CANAAN, Haiti – The sun-baked cinder blocks in Claude Saint-Elys' dirt yard are an eroding reminder of the dream: a two-bedroom house with room for him, his wife and five surviving children.
"We have rocks, and blocks. That's it," Saint-Elys, who lost his 5-year-old son in the Jan. 12, 2010, earthquake, said about building his dream home on this barren hillside north of Haiti's capital.
Across the way, down a dirt road, truck driver Mackenson Chery is building his dream brick by brick. Chery's spacious home is partly walled in with newly cemented blocks and covered with shining zinc sheeting.
"We help each other around here," Chery said. "It's us, the mosquitoes and the dust balls."
Canaan is a squatters' paradise of mushrooming construction of makeshift shacks and concrete homes where quake victims, land speculators and ordinary Haitians seek opportunities.
Now, as Haiti marked the fourth anniversary Sunday of the tragedy that left more than 300,000 dead and 1.5 million homeless, this haphazardly built community, born out of the disaster, is in the midst of a rebirth.

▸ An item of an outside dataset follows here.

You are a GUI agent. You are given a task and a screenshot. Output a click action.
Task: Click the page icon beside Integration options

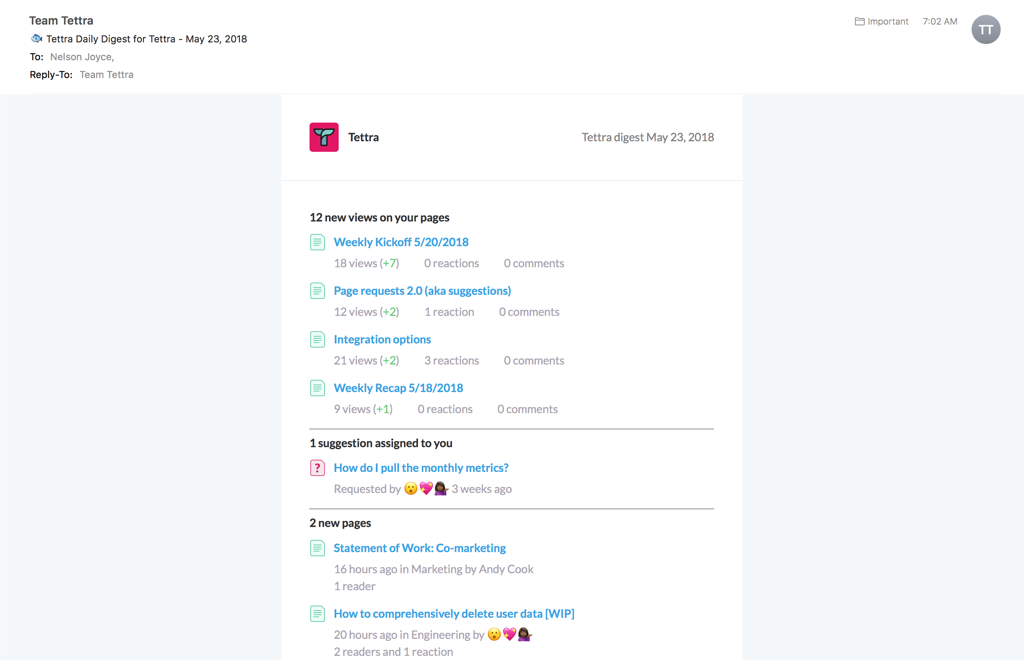point(317,340)
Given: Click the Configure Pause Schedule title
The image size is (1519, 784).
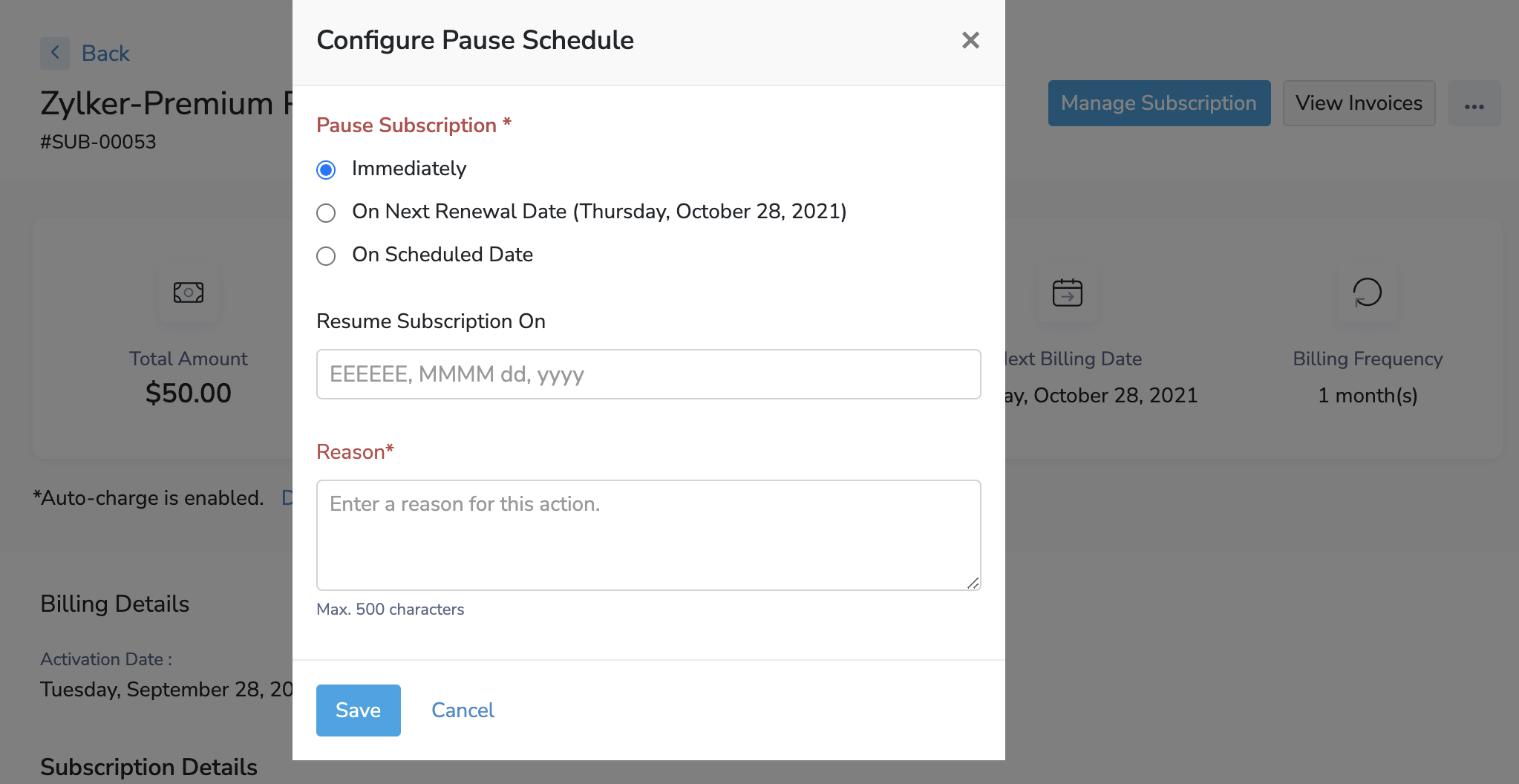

Many are concerned that rebirth is more a throwback to the country's history of disorderly construction instead of the planned, quake-resistant communities that were envisioned.
"When I see Canaan, I see the exact replica of Cite Soleil — a politics of neglect, a large growing cancer," said Leslie Voltaire, an urban planner who worked on housing issues shortly after the quake. "It's the image of the reconstruction, but by the people and without any resources." Cite Soleil is a slum in the Port-au-Prince area.